━━━━━ EXCERPT TO READ ━━━━━

On the other hand, if the enable signal ENA is low level, the PMOS transistor PM1A is OFF state, and the NMOS transistor NM1A is ON state. In this case, the mirror current is not output from the current transmission/reception terminal TiA, and the mirror current input from the outside through the current transmission/reception terminal TiA flows in the NMOS transistor NM1A in ON state, and is input to a current mirror circuit CMA described later. In other words, a switch circuit SWA constituted of the PMOS transistor PM1A and the NMOS transistor NM1A switches between allowing the mirror current to be output to the outside from the current transmission/reception terminal TiA, and allowing the mirror current that is input from the outside through the current transmission/reception terminal TiA to be input to the current mirror circuit CMA.

The current mirror circuit CMA includes the NMOS transistor NM2A on the input side, and the NMOS transistor NM3A on the output side. A drain and a gate of the NMOS transistor NM2A are short-circuited. A drain of the NMOS transistor NM2A is connected to a source of the NMOS transistor NM1A. The gate of the NMOS transistor NM2A and a gate of the NMOS transistor NM3A are connected to each other. A source of the NMOS transistor NM2A and a source of the NMOS transistor NM3A are commonly connected to the ground terminal.

A source of the mirror transistor M3A constituted as a PMOS transistor is connected to an application terminal of the input voltage Vin. A drain of the mirror transistor M3A is connected to a source of the PMOS transistor PM2A. A drain of the PMOS transistor PM2A is connected to a drain of the NMOS transistor NM3A. A gate of the PMOS transistor PM2A is connected to the enable terminal TeA. A gate of the mirror transistor M3A is connected to the output terminal of the error amplifier AP1A.

━━━━━ RECORDS SUPPLIED ━━━━━

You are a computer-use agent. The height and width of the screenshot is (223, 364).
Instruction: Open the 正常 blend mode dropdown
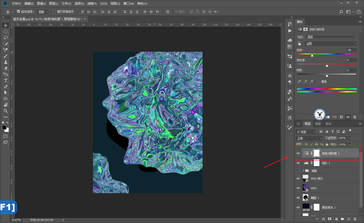coord(309,138)
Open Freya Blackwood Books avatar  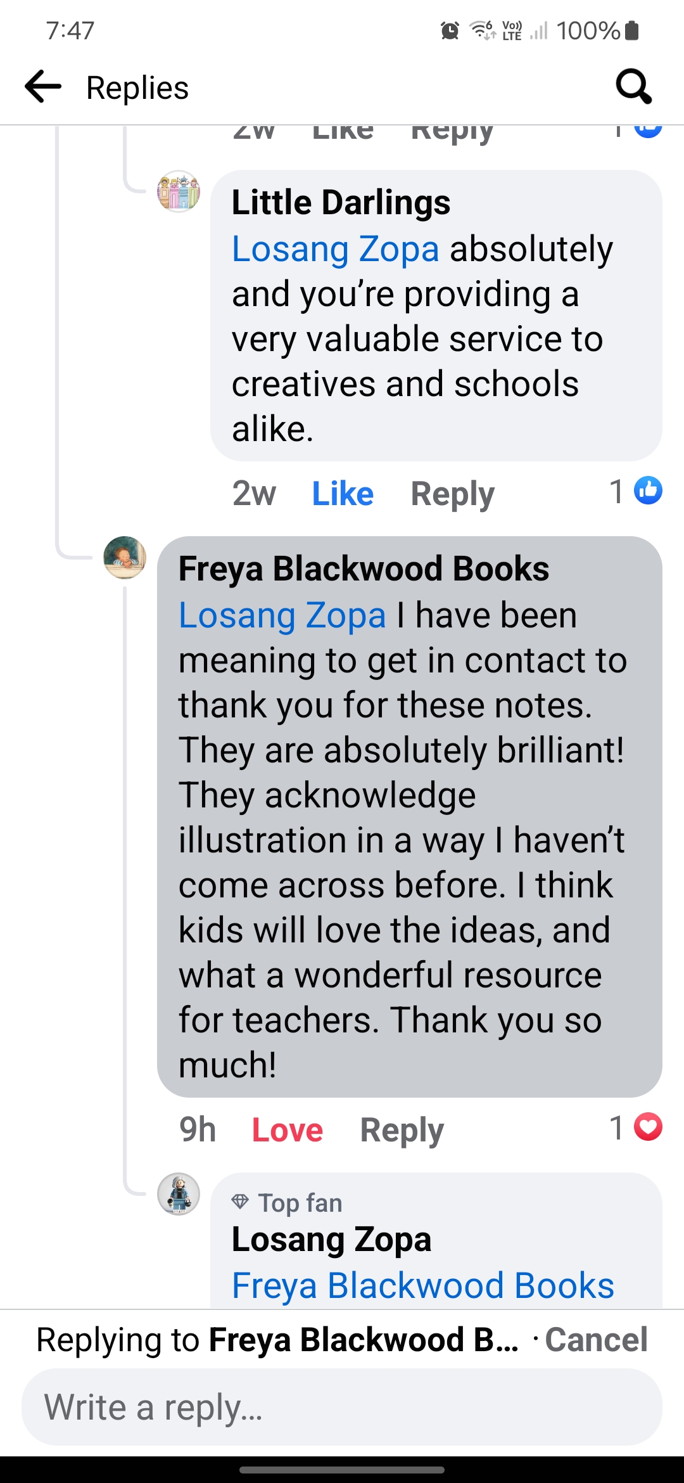pos(125,557)
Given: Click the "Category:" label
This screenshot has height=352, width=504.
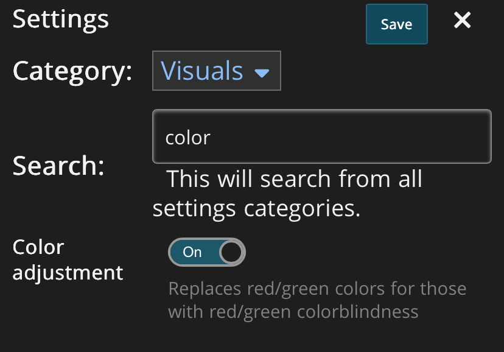Looking at the screenshot, I should [72, 71].

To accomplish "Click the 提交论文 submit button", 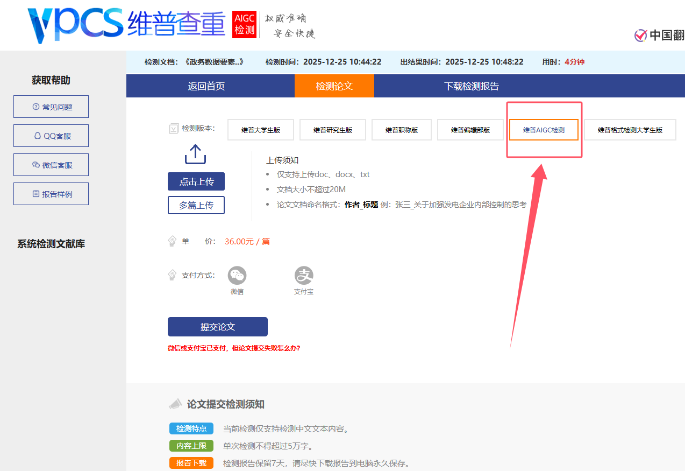I will pos(217,327).
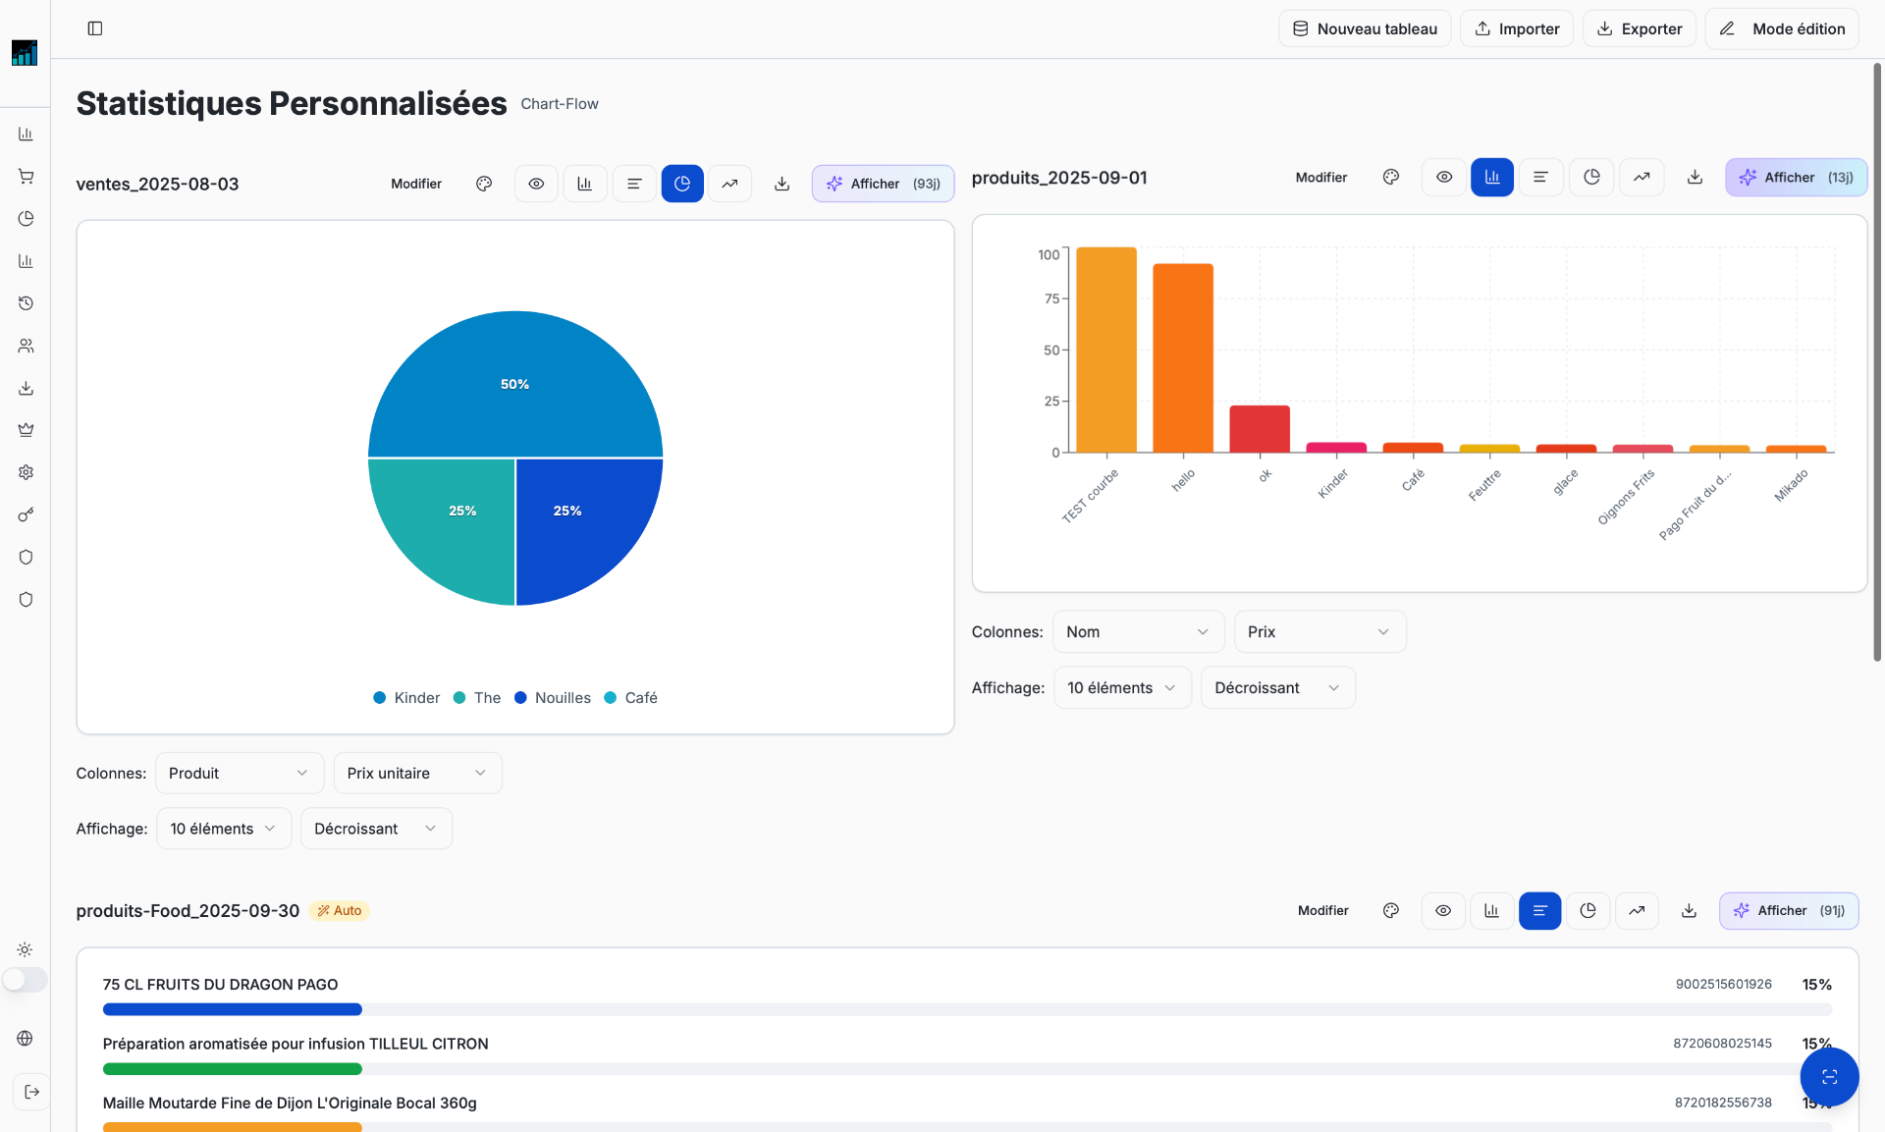Switch ventes chart to bar chart view
Screen dimensions: 1885x1132
coord(585,184)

━━━━━

→ ACTIONS TO TAKE
A – In the circuit description, which NMOS transistor is on the input side of the current mirror circuit CMA, and which is on the output side?
B – According to the circuit description, why does a mirror current entering from outside through terminal TiA reach the current mirror circuit CMA when the enable signal ENA is low?

→ IN RESPONSE
A – NM2A is on the input side, and NM3A is on the output side.

B – With ENA low, PMOS transistor PM1A is OFF and NMOS transistor NM1A is ON, so the incoming current flows through NM1A. NM1A's source is connected to the drain of NM2A, the input side of CMA, so the current goes into the current mirror circuit.